One of North America’s biggest infrastructure investment managers is Brookfield Asset Management, which has invested more than $130 billion in the space and has a 120-year track record. Rob Bellinski and Leonardo Anguiano are executives in the organization’s Public Securities Group. Bellinski is an infrastructure investment specialist and senior analyst, and Anguiano is a managing director and portfolio manager.

How do you define the infrastructure investment universe?
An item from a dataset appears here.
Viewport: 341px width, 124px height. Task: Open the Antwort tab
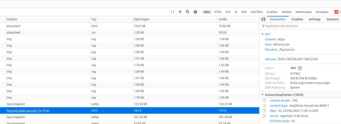pyautogui.click(x=332, y=19)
Infrastructure is an amalgamation of industries, but the assets themselves share several common characteristics, including providing essential goods and services with generally inelastic demand, monopolistic properties, regulated or contracted revenue streams and a history of stable cash flows. The investible universe of listed infrastructure companies comprises four main sectors:

  • Utilities, which are electric, gas, water and renewable companies
  • Communications, which are primarily operators of mobile network towers, but also include operators of satellites and fixed-line networks
  • Energy infrastructure, which are companies that transport and store hydrocarbons
  • Transports, which are owners and operators of airports, toll roads, ports and railroads

Technological innovation and consumer demands are driving the next wave of infrastructure investment.

How is the renewables revolution influencing worldwide production and consumption of energy?

The ultimate target is to decarbonize the world, and this starts at power generation with the eventual electrification of society. Renewables are expected to represent the majority of the world’s sources of power generation by 2050. This will likely require $100 trillion of investment over the coming decades, across generation capacity, grid modernization and energy efficiency. The eventual proliferation of electricity storage, we believe, will drive the electrification of the global economy — electric cars and other means of transportation, decarbonization of industry, etc. — and improvements in battery technology and other storage solutions will be at forefront of this revolution.

What are the innovative solutions addressing urban congestion?

Mobility innovation is playing a larger role for many companies in our universe. One key area of investment is managed lanes in urban areas. Managed lanes are a “highway within a highway” concept that adds additional capacity to existing traffic corridors, while charging users a toll that escalates along with the current traffic conditions. These roads work as time-saving tool for users during hours of peak congestion. In the United States, we’ve seen these types of assets diminish congestion in the Dallas/Fort Worth and the Washington, D.C., metro areas, while also allowing infrastructure companies to earn an attractive return on their invested capital.

How are companies exploiting these trends?

Forward-thinking companies are capturing these opportunities by embracing these trends and investing in their assets to be competitive for the future. An example would be U.S. utility companies that are investing in cheaper and cleaner renewable sources of power generation to replace expensive and carbon-intensive coal plants. These companies are able to maximize their profit by taking cost savings from lower fuel and power costs and investing in their asset base to accommodate these renewable sources of generation via capacity additions, grid modernization and energy efficiency investments. As a result, the value of their assets increases, which is a key driver of earnings growth for utilities, as utilities earn a regulated return on invested capital.

How can investors capitalize on these themes in a single portfolio?

Listed infrastructure’s fundamental drivers (consistent cash flows, inelastic demand, insulation from inflation) have historically translated into favorable risk-adjusted returns for investors. We believe strongly in active management within this sector, as the innate regulatory environment can be highly complex given the global nature of our universe. As such, it’s important to invest with experienced professionals who hold a long-term view.